### Brano estratto
A pochi chilometri da Harran era impossibile non visitare il celeberrimo sito archeologico di Göbekli Tepe, che rappresenta una vera e propria visita all’ alba dell’ uomo. Il tempio di Göbekli Tepe, da molti considerato il più antico santuario costruito dall’uomo, precede Stonehenge di ben 6.000 anni. Consiste in una serie di recinti circolari in pietra grezza delimitati da enormi pilastri calcarei e da una quarantina di pietre assemblate a forma di T, alcune delle quali alte anche cinque metri e pesanti 50 tonnellate. Parte di questo materiale è decorato con incisioni e sculture di ispirazione animale, prodotte tra 9.600 e 8.200 anni prima di Cristo. Poiché attorno al sito non c’è traccia di insediamenti umani, si pensa che Göbekli Tepe (“collina tondeggiante”, in turco, “sacre rovine”, in curdo) fosse una sorta di cattedrale sopraelevata, un luogo sacro su una collina. La sua costruzione dovette interessare centinaia di uomini nell’arco di tre o cinque secoli e rappresenta ancora oggi un mistero in buona parte da scoprire. Bisogna dire che le autorità turche hanno saputo valorizzare il sito grazie ad un museo e a una scenografia multimediale che valorizzano il luogo e creano atmosfere suggestive. La zona archeologica è raggiungibile attraverso bus navetta e il tutto appare ben organizzato e curato.
Sarà proprio per questa moderna scenografia che è apparso ancora più forte e lacerante il contrasto con un gruppo di adolescenti (molti fra loro non avevano nemmeno 14 anni ), che, con ai piedi solo un paio di sandali, carichi con i loro sacchi di erba sotto la pioggia, ma belli nella loro semplice dignità, parevano usciti da un’epoca passata.
Da Göbekli Tepe raggiungiamo Şanlıurfa, la grande città a pochi chilometri di distanza, dove ci immergiamo nel pittoresco e animatissimo centro. Notevole la curiosità e la simpatia che abbiamo suscitato, unici turisti, a passeggiare nel bazar, dove c’è stato persino chi, facendo finta di nulla, ci ha fotografato con il cellulare. E’ una Turchia molto “arabeggiante ” e “medio orientale ” quella che abbiamo trovato in questa regione di confine. Qui si vedono diverse donne (per lo più anziane ) con il burka nero e uomini con in testa il caratteristico copricato arabo….. ma la tolleranza e la simpatia verso il viaggiatore che viene da lontano è massima. Da Şanlıurfa iniziamo il lungo e lento percorso di ritorno verso ovest e raggiungiamo Gaziantep, ritenuta una delle più antiche città abitate continuativamente del mondo. I primi abitanti infatti pare vi si siano insediati fin dal 3650 a.C circa. La città ha acquisito grande importanza grazie alla sua posizione strategica sulla famosa Via della seta. Il Parlamento Turco ha dato alla città il titolo Gazi (guerriero vittorioso) l’8 febbraio 1921 (il giorno della sua resa alle truppe francesi), in riconoscimento della lunga resistenza e del valore dei suoi abitanti durante la guerra franco-turca, così da allora la città prese ufficialmente il nome di Gaziantep “Antep la Veterana” o “Antep la combattente della Fede”.

### Compito da svolgere
Indica se ciascuna affermazione concorda con il brano, rispondendo sì o no e citando le parole decisive del brano tali e quali. 1. Göbekli Tepe è più antico di Stonehenge di 6.000 anni. 2. Intorno a Göbekli Tepe sono state trovate tracce di insediamenti umani. 3. Il titolo Gazi fu conferito alla città dal Parlamento turco l’8 febbraio 1921. Le righe sono materiale a sé, distinto dal brano.

### Dati in esame

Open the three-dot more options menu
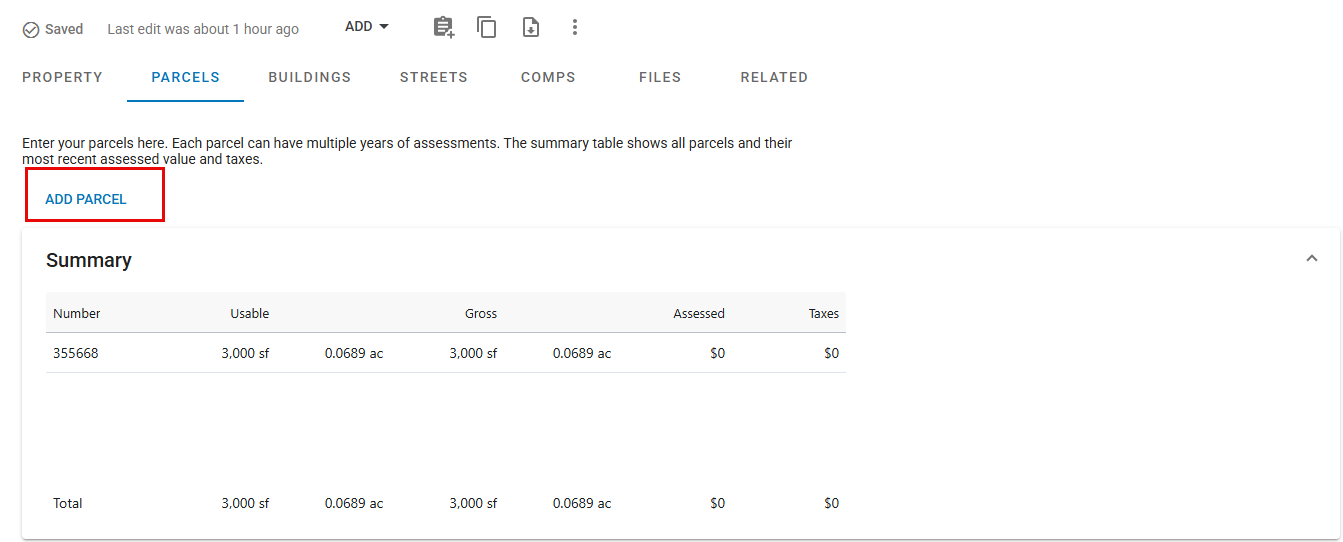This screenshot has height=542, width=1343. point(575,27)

...

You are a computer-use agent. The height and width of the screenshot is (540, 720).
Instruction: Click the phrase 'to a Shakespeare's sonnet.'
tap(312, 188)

### Compito svolto
1. Sì: «precede Stonehenge di ben 6.000 anni».
2. No: «attorno al sito non c’è traccia di insediamenti umani».
3. Sì: «Il Parlamento Turco ha dato alla città il titolo Gazi (guerriero vittorioso) l’8 febbraio 1921».